◆ **PROMPT 1**:
Answer these questions about the sermon excerpt on the death of Jesus:
(a) Who kills Jesus instead of being defeated by him as the Messiah?
(b) Which verse does the excerpt cite for what happened right before Jesus died?
(c) Until what time did the darkness last, according to that verse?

* Begin DOCUMENT EXTRACT *

At first glance, the death of Jesus looks like a horrible defeat. In the passage we just read, Jesus is alone and abandoned. Instead of defeating the Romans as the Messiah, he’s killed by the Romans. His own friends abandon him, and he’s surrounded by mockers and strangers. And he dies with a loud cry, and it’s over, and then he’s buried. Why would Christians celebrate this death? Why do we call this Good Friday?
But you’ll notice as you look at this passage that there’s more than meets the eye. Because in this passage Mark tells, first, us that history’s changed. Not only that, Mark tells us that our lives can change as well. Finally, Mark shows us, what took place at the cross is not a defeat; it’s actually something that’s worth celebrating.
First, History’s Changed
Let’s see how Mark shows us that history has changed by what takes place in this passage. In verse 33, right before Jesus died, we read: “At noon, darkness came over the whole land until three in the afternoon.”

* End DOCUMENT EXTRACT *

◆ **PROMPT 2**: Rewrite the entries from the line containing "Uncheck Max Activation Distance option" through the end of the entries, keeping every request and shifting each coordinate in the answers by -44. Leave the pictures out.

* Begin EXTRACTED DATA *

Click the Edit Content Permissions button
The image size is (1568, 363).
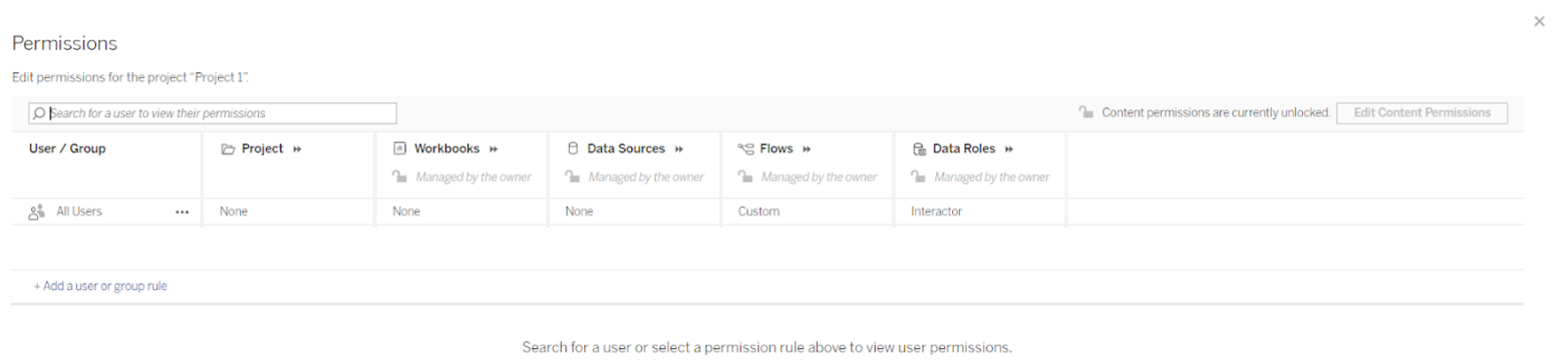coord(1421,113)
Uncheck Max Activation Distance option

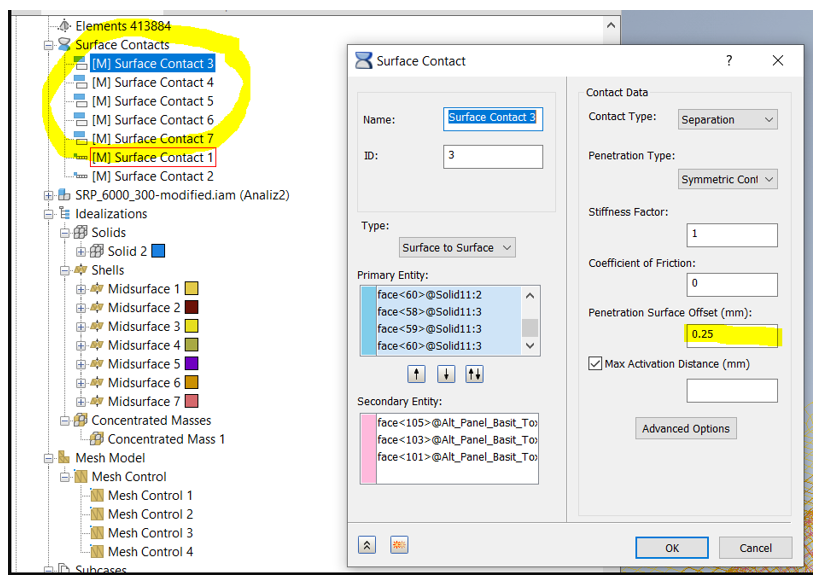(593, 363)
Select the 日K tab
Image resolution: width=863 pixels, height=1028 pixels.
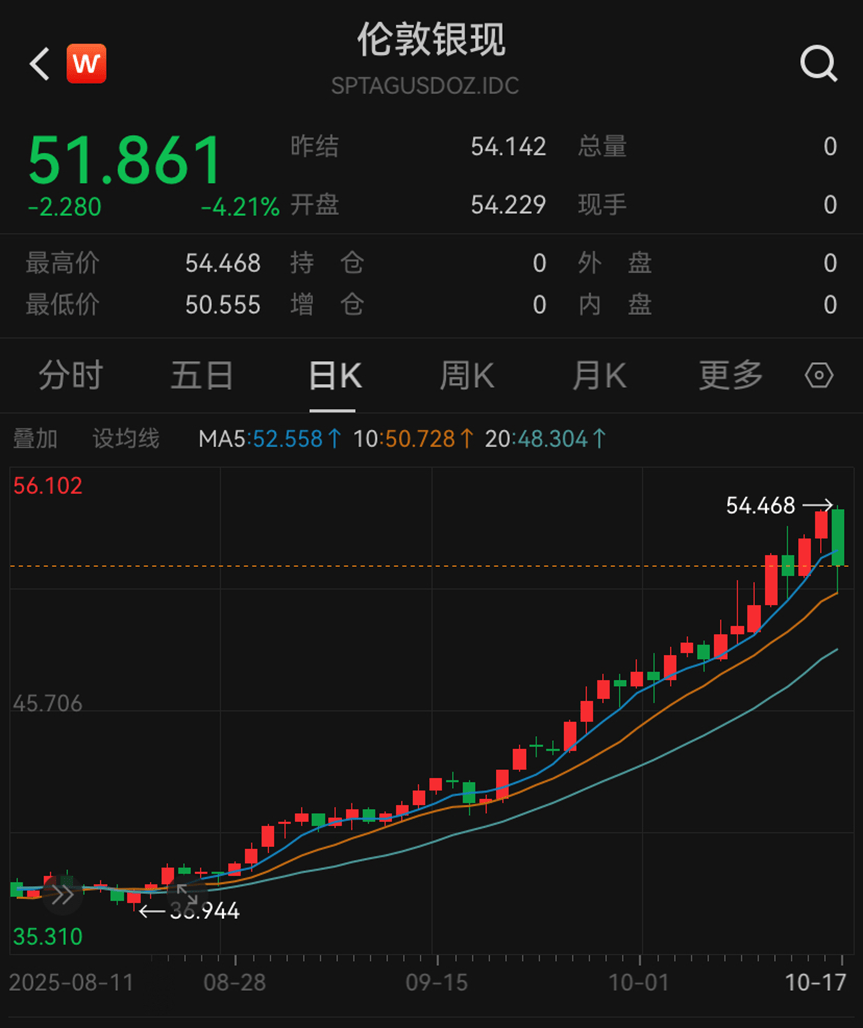click(333, 376)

* End EXTRACTED DATA *

◆ **CORRECT RESPONSE 1**:
(a) The Romans.
(b) Verse 33.
(c) Until three in the afternoon.

◆ **CORRECT RESPONSE 2**:
Uncheck Max Activation Distance option

(549, 319)
Select the 日K tab
Image resolution: width=863 pixels, height=1028 pixels.
click(289, 332)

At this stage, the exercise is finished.